Direction 1 => In the text on specialty-fiber sensing of temperature and strain, which fiber with a complex index profile showed four Brillouin peaks even though it is single mode?
Direction 2 => Pick up the text on specialty-fiber sensing of temperature and strain after its last sentence and carry it forward.
-- START Extract to read --
Sensing with specialty fibers for simultaneous temperature and strain measurement

The motivations of SBS in specialty fiber in this section are (1) to demonstrate simultaneous temperature and strain sensing with a spatial resolution of centimeters; (2) to provide specific sensing parameters that are not available with telecom SMF (SMF28). Since temperature and strain both cause changes in the Brillouin frequency, it is impossible to separate their effects without additional information, unless two fibers are used with one for temperature isolated from strain and other fiber is subjected to both temperature and strain, demonstrated by Bao et al. in 1994 [89]. One can measure two variables to recover the temperature T and strain ε simultaneously. The sensor system can be characterized by the matrix equation for T and ε measurement,

$$ \left[\begin{array}{c}\Delta {\upsilon}_{B1}\\ {}\Delta {\upsilon}_{B2}\end{array}\right]=\left(\begin{array}{cc}{C}_{T1}& {C}_{\varepsilon 1}\\ {}{C}_{T2}& {C}_{\varepsilon 2}\end{array}\right)\left[\begin{array}{c}\Delta T\\ {}\Delta \upvarepsilon \end{array}\right] $$

Where Ci are the thermal and strain coefficients for the Brillouin frequency shifts. ΔυBi are the measured BFS with multiple Brillouin peaks relative to the reference temperature and strain change. The power and linewidth change of the Brillouin spectrum can also be represented by the above equation to replace the BFS change in above equation. Note the C parameter should differ significantly to achieve the required sensitivity. To get 2nd parameter, one can simultaneously measure temperature/strain and vibration over 150 km, is elaborately designed via integrating the Brillouin optical time-domain analyzer (BOTDA) and phase-sensitive optical time-domain reflectometry (Ф-OTDR) [90] or hybrid Raman/BOTDA sensor system [91]. Another method is to obtain multiple peaks of the Brillouin scattering which means we need to enhance higher order acoustic modes in SMF [92]. SBS in optical fibers is due to the interaction of the laser beam with different acoustic modes supported by the single mode fibers with complex index profiles, such as LEAF fiber which presented four Brillouin peaks even though it is SMF. Because of the solid-state nature of the glass materials, these modes are defined by the spatial distribution of the longitudinal and shear velocity and density of the core and cladding material, which are associated with thermo-mechanical response and scattering efficiency of the Brillouin process. To create high order acoustic modes for multiple Brillouin peaks [92], when fibers operate close to the cutoff of higher-order acoustic modes at the saturation regime of pump–probe Brillouin scattering, when the pump is depleted by interaction with fundamental acoustic mode, it offers the maximum ratio of higher-order acoustic and optical interaction peaks relative to the main Brillouin peak. Ideally, fiber’s acoustic velocity and refractive index profiles should be tailored to enhance the gain on interaction of one or more acoustic and optical modes. Lee et al. demonstrated the interaction of optical and multiple acoustic modes [93] for temperature and strain measurement using dispersion shifted fiber in 2001 with meters spatial resolution through scanning Brillouin spectrum via BOTDA. Alternatively one can also measure two beat frequencies among different Brillouin peaks in LEAF to realize temperature compensated strain measurement [94].
-- END Extract to read --
-- START Record set --
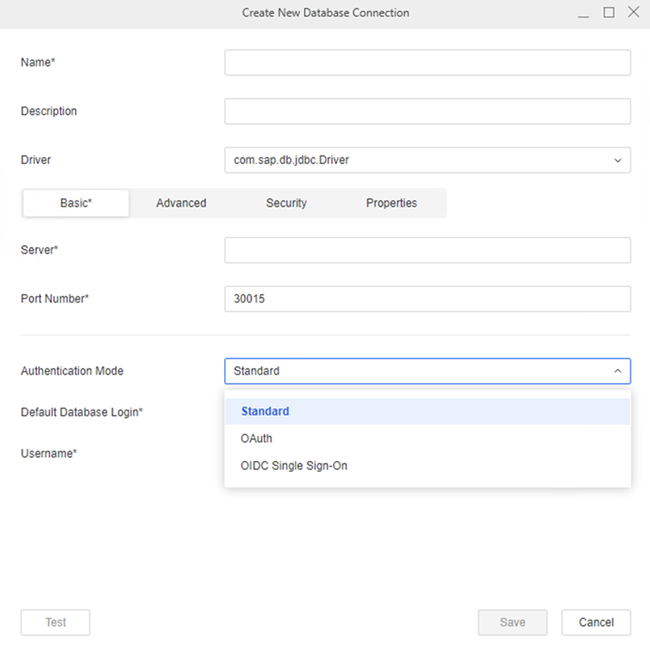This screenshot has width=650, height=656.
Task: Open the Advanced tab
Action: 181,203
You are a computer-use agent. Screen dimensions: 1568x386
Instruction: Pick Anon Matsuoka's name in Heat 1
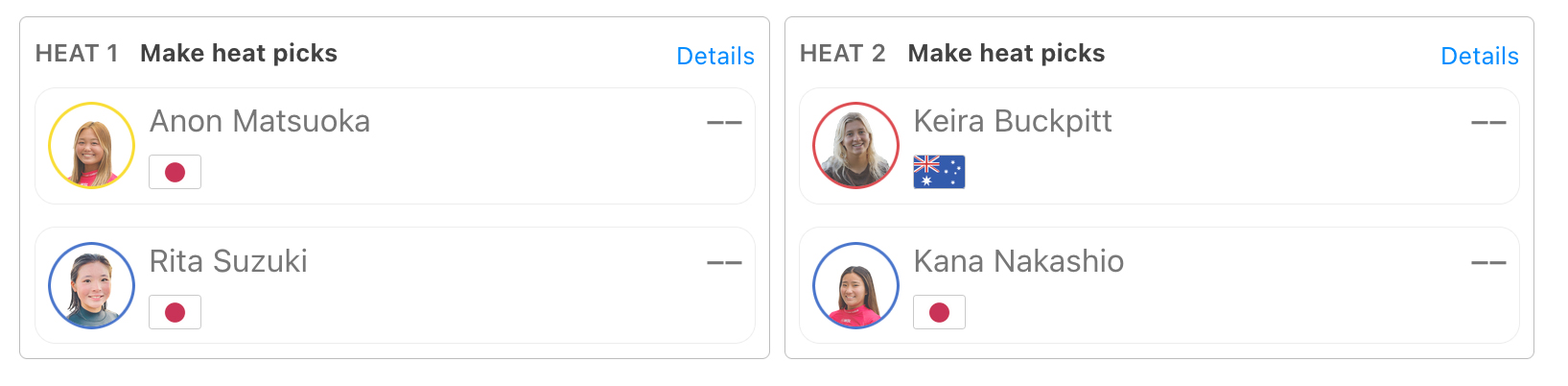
-- END Record set --
Expected output 1 => LEAF fiber.

Expected output 2 =>
Another example is photonic crystal fiber (PCF) with multiple Brillouin speaks [95], BGS in PCF composed with one main peak shape with 2nd peak superimposed with three additional peaks. The multi-peaked structure was attributed to several groups of guided acoustic modes, each with different proportions of longitudinal and shears strain in the core [96]. Luckily, the two peaks have distinct temperature and strain coefficients for the BFS [97] attributed by the identical coefficients of SMF 28 and a new parameter likely contributed by combination of guided acoustic modes in the core. This feature enabled the first distributed temperature and strain sensing in PCF with BOTDA with spatial resolution of 15 cm using BOTDA sensor in 2004 at wavelength of 1319 nm. The temperature-compensated distributed hydrostatic pressure sensor was also demonstrated in polarization maintaining (PM) PCF based on Brillouin dynamic gratings [58]. The same idea can be applied to a few mode fiber [98] for two lowest modes of LP01, LP11 to realize the discrimination of temperature and strain.

As long as the thermo-mechanical response is related to the interaction of the scattered optical mode with the guided (or anti-guided) acoustic wave, both the optical and acoustic properties of the fibers may be functions of the environmental changed parameters. The acoustic-optic interactions in such fibers involve optical and acoustic modes that have the most similar shape with the largest spatial overlap [99], as demonstrated in [100] with analysis involving modes possessing orbital angular momentum, while Wu et al. [101] described a hybrid Raman-Brillouin system in a few-mode fiber.

The stress rod in polarization maintaining fiber (PMF) with different thermal coefficient leads to temperature and strain dependence in the Brillouin gain and linewidth, which has little dependence in telecom fiber (SMF 28), as a result, they can use to make strain and temperature sensing in addition to Brillouin frequency shift with single Brillouin peak in Panda and Bow tie PMF [102]. The simultaneous measurement of Brillouin frequency and changes in birefringence in a polarization-maintaining fiber with two parameters allowed temperature and strain sensing [29, 30, 103]. The use of Brillouin scattering coupled with thermally-induced changes to the emission spectrum of Er-doped into the fiber provides another solution for simultaneous temperature and strain sensing [104].

The multi-core fibers also offered the solution. For example, Li et al. proposed and demonstrated a dual-core fiber for discriminative sensing [105]. In this case, the two cores have non-overlapping values of BFS and have differing thermal and strain coefficients. Mizuno et al. [106] described the seven-core fiber for the distributed Brillouin sensing application, but only characterized two of the cores for the application. They found that the thermal and strain coefficients differed by < 10% in the first and second cores, but with one parameter being larger and the other being smaller in the first core. They suggested that the change in coefficients largely can be attributed to practical differences in the core materials. Zhao et al. [107] showed that the Brillouin scattering response of multi-core fibers is highly sensitive to bending, thus it makes potential for three-dimensional shape sensors.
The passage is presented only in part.